**Recorded information:**
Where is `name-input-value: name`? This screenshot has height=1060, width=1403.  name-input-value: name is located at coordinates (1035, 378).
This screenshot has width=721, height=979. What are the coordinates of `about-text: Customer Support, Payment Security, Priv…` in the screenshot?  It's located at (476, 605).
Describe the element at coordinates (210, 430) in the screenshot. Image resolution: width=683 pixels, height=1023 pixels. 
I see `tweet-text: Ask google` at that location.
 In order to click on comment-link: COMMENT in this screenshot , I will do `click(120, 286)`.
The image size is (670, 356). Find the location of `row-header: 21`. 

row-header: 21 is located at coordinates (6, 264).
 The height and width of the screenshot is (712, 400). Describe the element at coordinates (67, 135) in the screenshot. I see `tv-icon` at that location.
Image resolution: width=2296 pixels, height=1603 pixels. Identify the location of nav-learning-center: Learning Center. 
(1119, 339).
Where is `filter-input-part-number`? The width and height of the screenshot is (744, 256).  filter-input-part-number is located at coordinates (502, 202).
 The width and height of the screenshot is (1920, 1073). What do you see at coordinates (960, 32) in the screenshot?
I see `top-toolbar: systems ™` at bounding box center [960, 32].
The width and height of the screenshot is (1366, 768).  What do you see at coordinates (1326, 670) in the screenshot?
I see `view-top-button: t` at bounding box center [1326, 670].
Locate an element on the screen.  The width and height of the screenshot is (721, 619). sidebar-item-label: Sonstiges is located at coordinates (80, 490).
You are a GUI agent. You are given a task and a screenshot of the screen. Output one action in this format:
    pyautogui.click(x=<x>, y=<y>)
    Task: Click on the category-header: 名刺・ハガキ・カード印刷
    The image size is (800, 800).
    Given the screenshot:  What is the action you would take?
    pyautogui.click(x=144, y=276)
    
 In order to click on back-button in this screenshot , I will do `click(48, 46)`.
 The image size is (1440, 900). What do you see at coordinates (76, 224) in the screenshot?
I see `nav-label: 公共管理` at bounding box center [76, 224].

**What you will do:** Reproduce only the stretch of material from the line containing "Describe the element at coordinates (210, 430)" through the line containing "Locate an element", changing "Image resolution" to "Screen resolution" and leaving everything else unchanged.

**Answer below:**
Describe the element at coordinates (210, 430) in the screenshot. Screen resolution: width=683 pixels, height=1023 pixels. 
I see `tweet-text: Ask google` at that location.
 In order to click on comment-link: COMMENT in this screenshot , I will do `click(120, 286)`.
The image size is (670, 356). Find the location of `row-header: 21`. 

row-header: 21 is located at coordinates (6, 264).
 The height and width of the screenshot is (712, 400). Describe the element at coordinates (67, 135) in the screenshot. I see `tv-icon` at that location.
Screen resolution: width=2296 pixels, height=1603 pixels. Identify the location of nav-learning-center: Learning Center. 
(1119, 339).
Where is `filter-input-part-number`? The width and height of the screenshot is (744, 256).  filter-input-part-number is located at coordinates (502, 202).
 The width and height of the screenshot is (1920, 1073). What do you see at coordinates (960, 32) in the screenshot?
I see `top-toolbar: systems ™` at bounding box center [960, 32].
The width and height of the screenshot is (1366, 768).  What do you see at coordinates (1326, 670) in the screenshot?
I see `view-top-button: t` at bounding box center [1326, 670].
Locate an element on the screen.  The width and height of the screenshot is (721, 619). sidebar-item-label: Sonstiges is located at coordinates (80, 490).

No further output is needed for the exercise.